A pocos días de las elecciones generales programadas para el 30 de noviembre, Honduras atraviesa un escenario de alta tensión política que plantea cuestionamientos sobre la libertad de prensa y la neutralidad institucional del proceso electoral. Informes de organismos internacionales y denuncias de sectores ciudadanos señalan un patrón de acoso a periodistas y posibles obstáculos en la logística electoral.
Acoso contra comunicadores y prensa autónoma
Más de treinta entidades internacionales, en colaboración con la Sociedad Interamericana de Prensa (SIP), han manifestado su preocupación por el aumento de las coacciones dirigidas a los medios de comunicación autónomos. Conforme a estos informes, se han documentado los siguientes incidentes:
- Declaraciones del alto mando militar acusando a la prensa de liderar “campañas mediáticas disfrazadas” y de mantener presuntos vínculos con el crimen organizado.
- Acciones legales destinadas a obligar a los medios a revelar sus fuentes.
- Campañas de estigmatización, vigilancia digital y presión judicial que buscan limitar la cobertura crítica.
Organismos como Amnistía Internacional, Reporteros Sin Fronteras, Artículo 19 y el Comité para la Protección de Periodistas han solicitado garantías inmediatas para la libertad de prensa, señalando que el acoso institucional pone en riesgo el derecho de los ciudadanos a acceder a información confiable y a la transparencia democrática.
Presuntas interferencias de las Fuerzas Armadas en la jornada electoral
Paralelamente, líderes de oposición y analistas han reportado posibles acciones de las Fuerzas Armadas que podrían afectar la imparcialidad del proceso electoral. Entre los señalamientos se incluyen:
- Demoras en la organización de las tareas y en la distribución de responsabilidades logísticas fundamentales.
- Comunicados oficiales con un tono impreciso que siembran dudas acerca de la imparcialidad institucional.
- Faltas en labores cruciales que ciertos grupos perciben como un sabotaje encubierto.
Expertos en seguridad electoral han advertido que incluso la mínima percepción de parcialidad puede comprometer la credibilidad de los resultados.
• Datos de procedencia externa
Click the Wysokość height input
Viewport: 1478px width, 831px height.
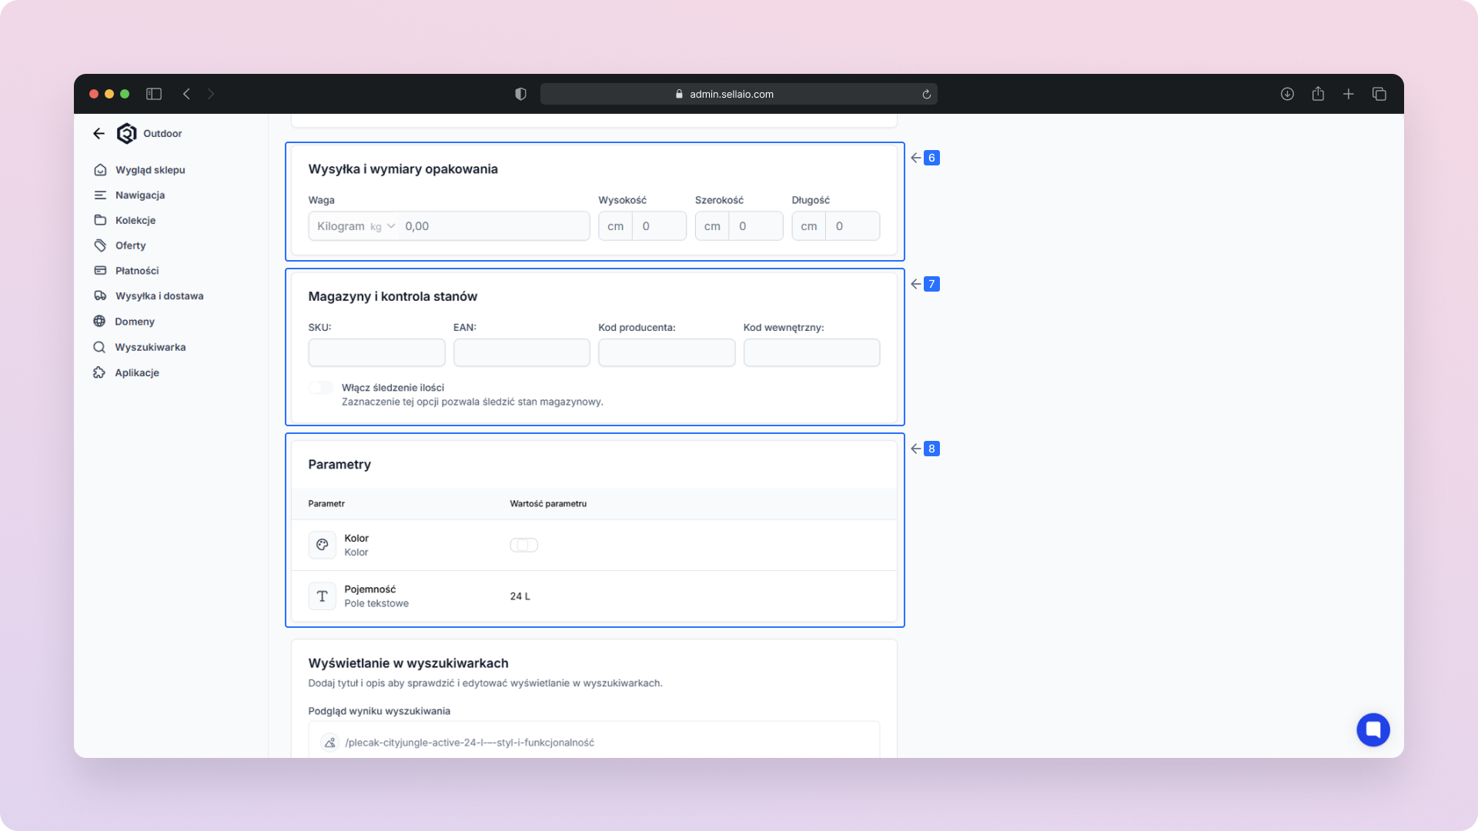[658, 226]
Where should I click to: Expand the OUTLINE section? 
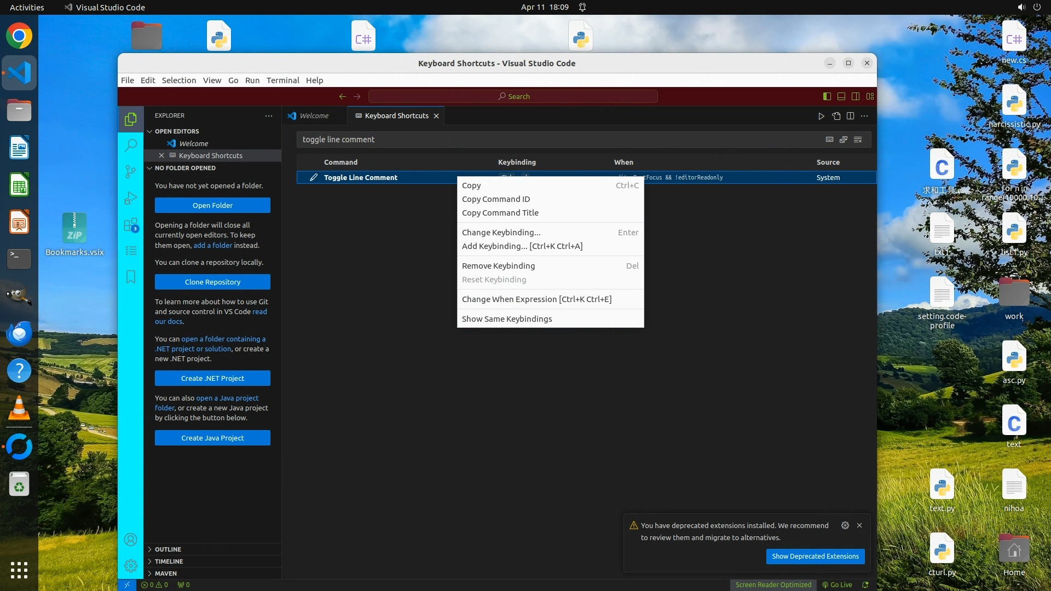(x=168, y=549)
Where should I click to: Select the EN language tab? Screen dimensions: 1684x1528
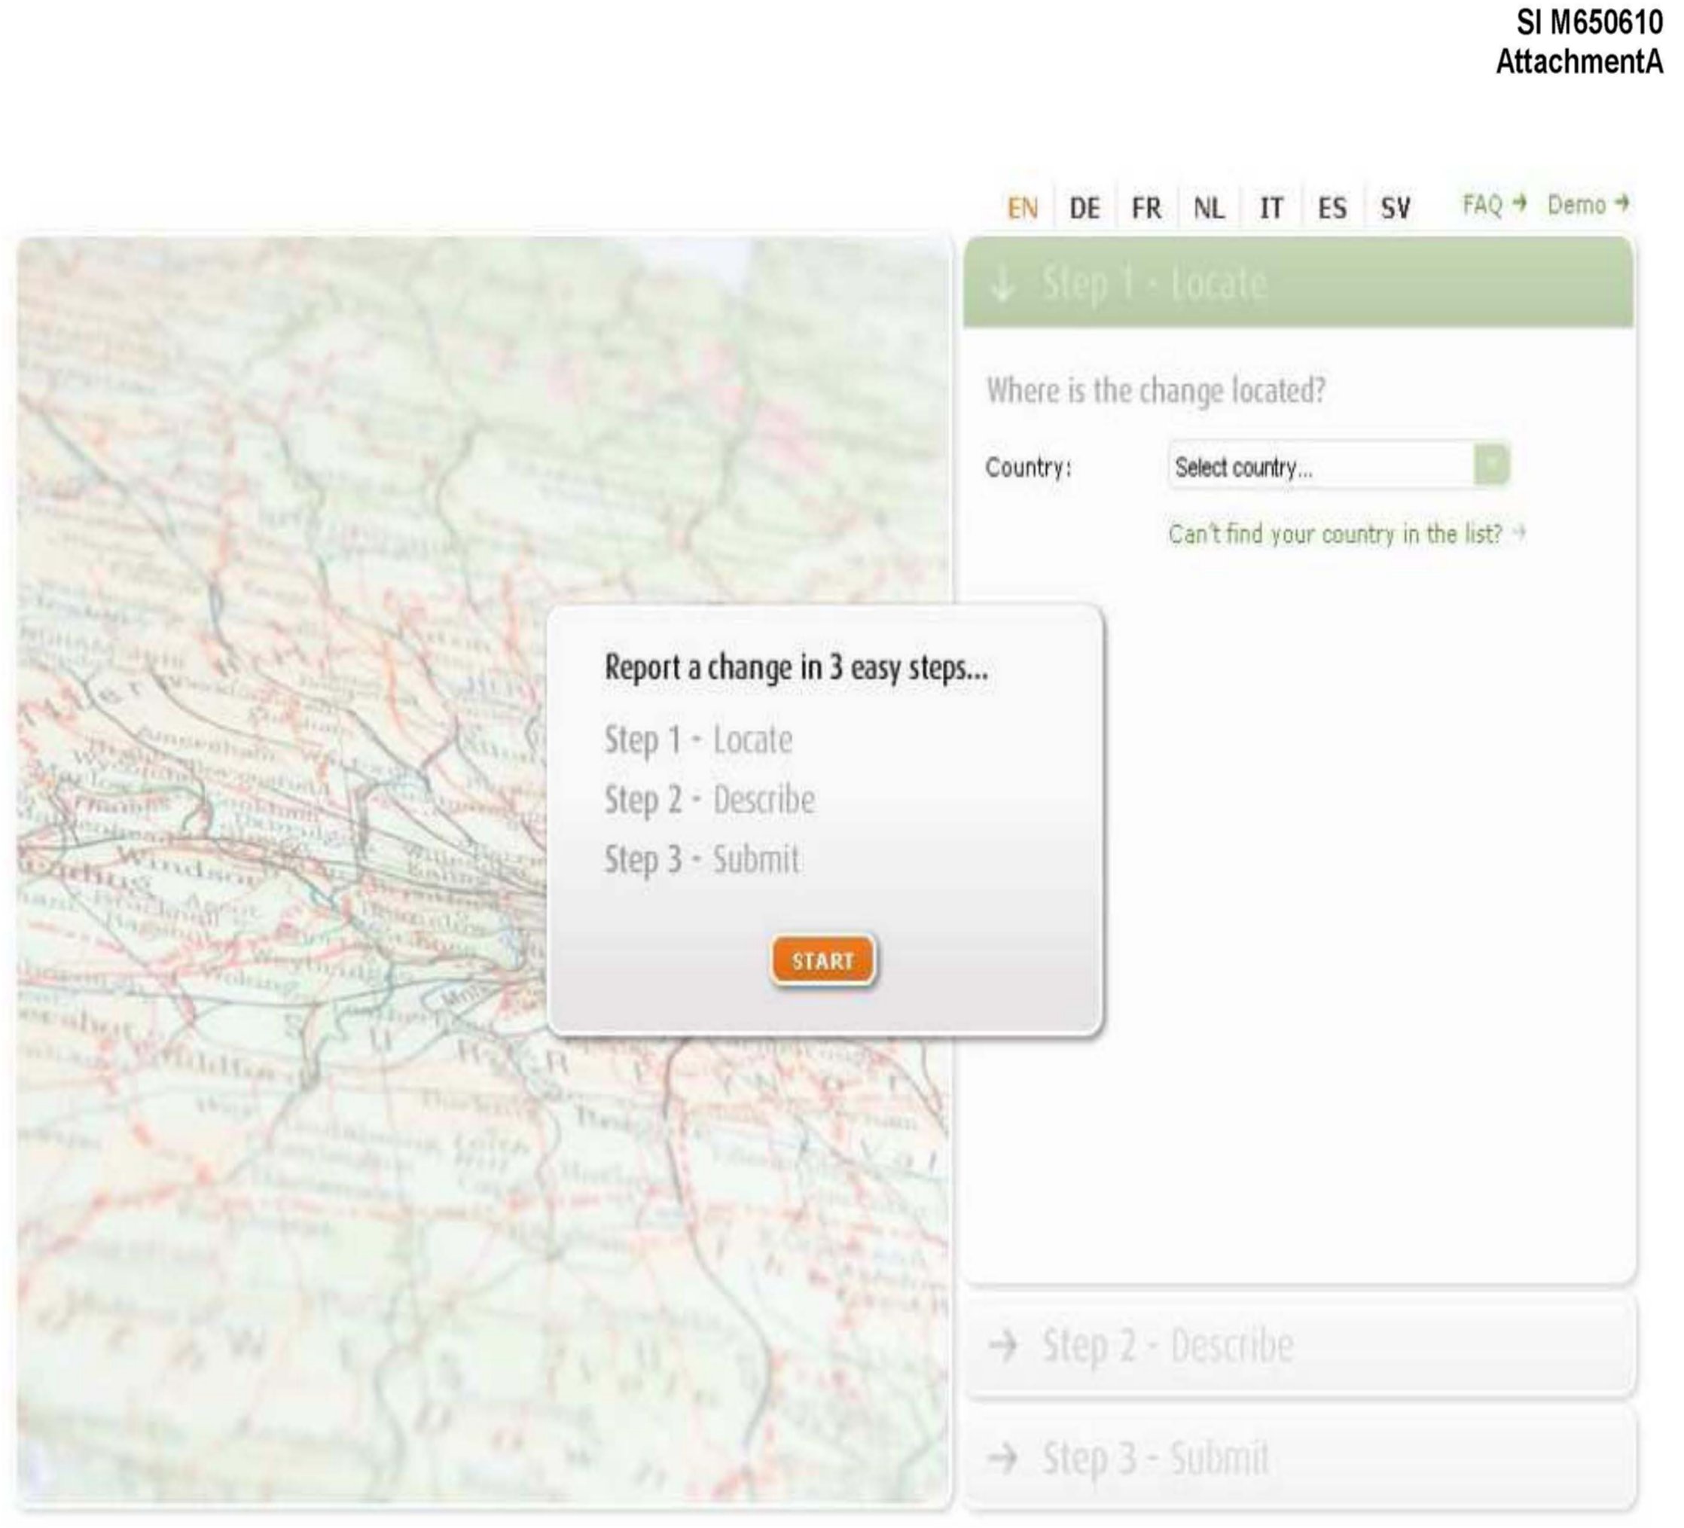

En este marco, la oposición ha solicitado un monitoreo reforzado durante el traslado de material electoral, considerado uno de los momentos más sensibles de la jornada, donde la participación militar es crucial.
Consecuencias a nivel institucional y exigencias globales
El conjunto de amenazas hacia la prensa y la posible interferencia militar refleja un clima de tensión institucional que pone a prueba la gobernabilidad y la confianza en los organismos electorales. La comunidad internacional y la sociedad civil han reiterado sus solicitudes al Estado para:
- Garantizar la transparencia total del proceso electoral.
- Cumplir estrictamente con la función apolítica de las Fuerzas Armadas.
- Asegurar un entorno seguro para periodistas y medios de comunicación.
Analistas coinciden en que la situación actual representa uno de los episodios de mayor tensión para la prensa y la credibilidad electoral desde el retorno de la democracia en Honduras. Los incidentes serán documentados y monitoreados por organismos internacionales, enfatizando la importancia de que las instituciones cumplan con su deber de imparcialidad y de protección de los derechos ciudadanos.